= Exercise prompt =
Nothing should be left out: repeat all the data exactly.

++++++++++

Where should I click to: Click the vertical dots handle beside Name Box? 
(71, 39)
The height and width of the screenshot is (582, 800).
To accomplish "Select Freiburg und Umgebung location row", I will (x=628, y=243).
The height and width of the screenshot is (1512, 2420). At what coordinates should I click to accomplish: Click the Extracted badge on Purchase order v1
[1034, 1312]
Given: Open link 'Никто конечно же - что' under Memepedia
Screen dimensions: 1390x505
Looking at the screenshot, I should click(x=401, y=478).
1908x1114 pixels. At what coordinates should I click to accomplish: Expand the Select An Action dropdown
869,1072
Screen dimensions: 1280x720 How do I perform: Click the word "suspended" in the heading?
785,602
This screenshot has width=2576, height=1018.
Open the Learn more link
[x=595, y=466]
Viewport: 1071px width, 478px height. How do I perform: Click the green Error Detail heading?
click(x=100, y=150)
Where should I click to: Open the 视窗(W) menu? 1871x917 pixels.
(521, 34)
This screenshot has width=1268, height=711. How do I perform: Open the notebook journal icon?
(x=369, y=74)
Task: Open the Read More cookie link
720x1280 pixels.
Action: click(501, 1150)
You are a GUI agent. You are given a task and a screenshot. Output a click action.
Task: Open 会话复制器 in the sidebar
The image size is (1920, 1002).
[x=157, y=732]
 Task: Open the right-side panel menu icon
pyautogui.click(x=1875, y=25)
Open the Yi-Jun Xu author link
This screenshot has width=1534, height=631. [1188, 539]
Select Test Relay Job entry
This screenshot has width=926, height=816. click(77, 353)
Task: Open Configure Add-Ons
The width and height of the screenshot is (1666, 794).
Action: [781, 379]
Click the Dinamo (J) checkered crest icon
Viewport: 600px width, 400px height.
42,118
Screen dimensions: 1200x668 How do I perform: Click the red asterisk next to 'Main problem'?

++++++++++

= Response to this exercise =
Where should I click to: Click the vertical dots handle beside Name Box? 
(71, 39)
The height and width of the screenshot is (582, 800).
To accomplish "Select Freiburg und Umgebung location row", I will (x=628, y=243).
The height and width of the screenshot is (1512, 2420). At what coordinates should I click to accomplish: Click the Extracted badge on Purchase order v1
[1034, 1312]
Given: Open link 'Никто конечно же - что' under Memepedia
Screen dimensions: 1390x505
Looking at the screenshot, I should click(x=401, y=478).
1908x1114 pixels. At what coordinates should I click to accomplish: Expand the Select An Action dropdown
869,1072
Screen dimensions: 1280x720 How do I perform: Click the word "suspended" in the heading?
785,602
This screenshot has width=2576, height=1018.
Open the Learn more link
[x=595, y=466]
Viewport: 1071px width, 478px height. How do I perform: Click the green Error Detail heading?
click(x=100, y=150)
Where should I click to: Open the 视窗(W) menu? 1871x917 pixels.
(521, 34)
This screenshot has width=1268, height=711. How do I perform: Open the notebook journal icon?
(x=369, y=74)
Task: Open the Read More cookie link
720x1280 pixels.
Action: click(501, 1150)
You are a GUI agent. You are given a task and a screenshot. Output a click action.
Task: Open 会话复制器 in the sidebar
The image size is (1920, 1002).
[x=157, y=732]
 Task: Open the right-side panel menu icon
pyautogui.click(x=1875, y=25)
Open the Yi-Jun Xu author link
This screenshot has width=1534, height=631. [1188, 539]
Select Test Relay Job entry
This screenshot has width=926, height=816. click(77, 353)
Task: Open Configure Add-Ons
The width and height of the screenshot is (1666, 794).
Action: [781, 379]
Click the Dinamo (J) checkered crest icon
Viewport: 600px width, 400px height.
42,118
Screen dimensions: 1200x668 How do I perform: Click the red asterisk next to 'Main problem'?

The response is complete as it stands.